Developers guide¶
Testing¶
Numba-JIT functions¶
Functions decorated with @numba.njit are compiled to native code at runtime,
making their Python source invisible to coverage tools. To ensure both the JIT
path and the pure-Python path are exercised, use the compare_numba_vs_python
fixture provided in tests/conftest.py.
The fixture calls the function twice — once through the JIT-compiled path and
once via .py_func — asserts that the results are numerically equal, and
returns the JIT result so it can be used directly in assertions. Equality
checking uses np.testing.assert_allclose, so all function outputs must be
numpy arrays or array-like values that can be converted with np.asarray
(e.g. scalars, lists, or awkward arrays).
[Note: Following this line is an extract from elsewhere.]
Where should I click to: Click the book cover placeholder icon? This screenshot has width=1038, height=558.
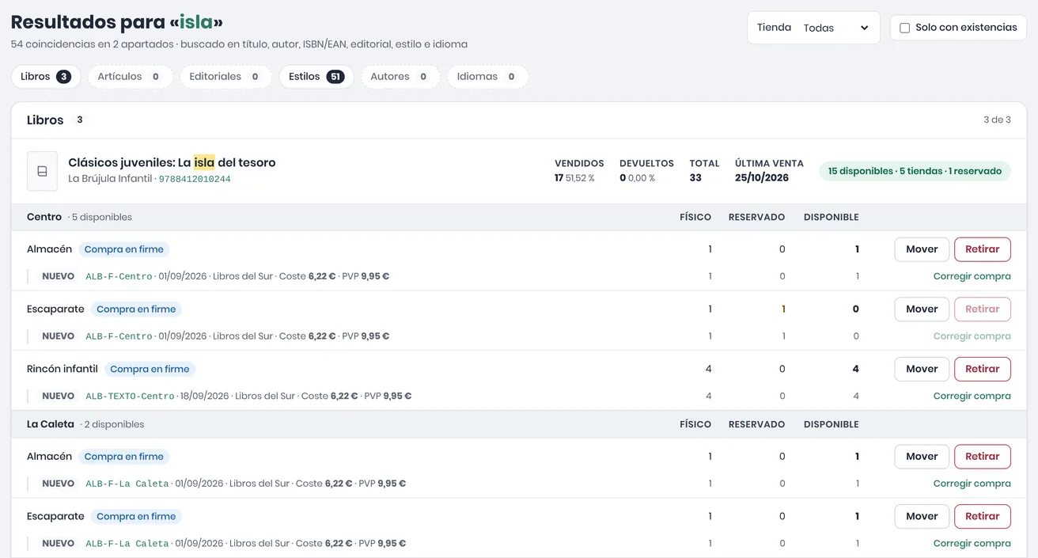click(x=42, y=171)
Pass check_equal=False for
functions with non-array outputs:
def test_my_numba_func(compare_numba_vs_python):
result = compare_numba_vs_python(my_module._my_njit_func, arg1, arg2)
assert result == expected
# skip automatic equality check for non-array outputs
def test_my_numba_func_no_check(compare_numba_vs_python):
result = compare_numba_vs_python(
my_module._my_njit_func, arg1, arg2, check_equal=False
)
assert result == expected
For functions that take internal numba-typed data structures that cannot be
constructed outside a JIT context (e.g. the stepwise-deposition iteration
kernels in reboost.optmap.convolve), test the pure-Python path by
inline-patching with monkeypatch:
def test_stochastic_kernel(monkeypatch):
out_jit = public_api(inputs) # exercises JIT path
monkeypatch.setattr(module, "_kernel", module._kernel.py_func)
out_py = public_api(inputs) # exercises Python path
assert ak.num(out_py).tolist() == ak.num(out_jit).tolist()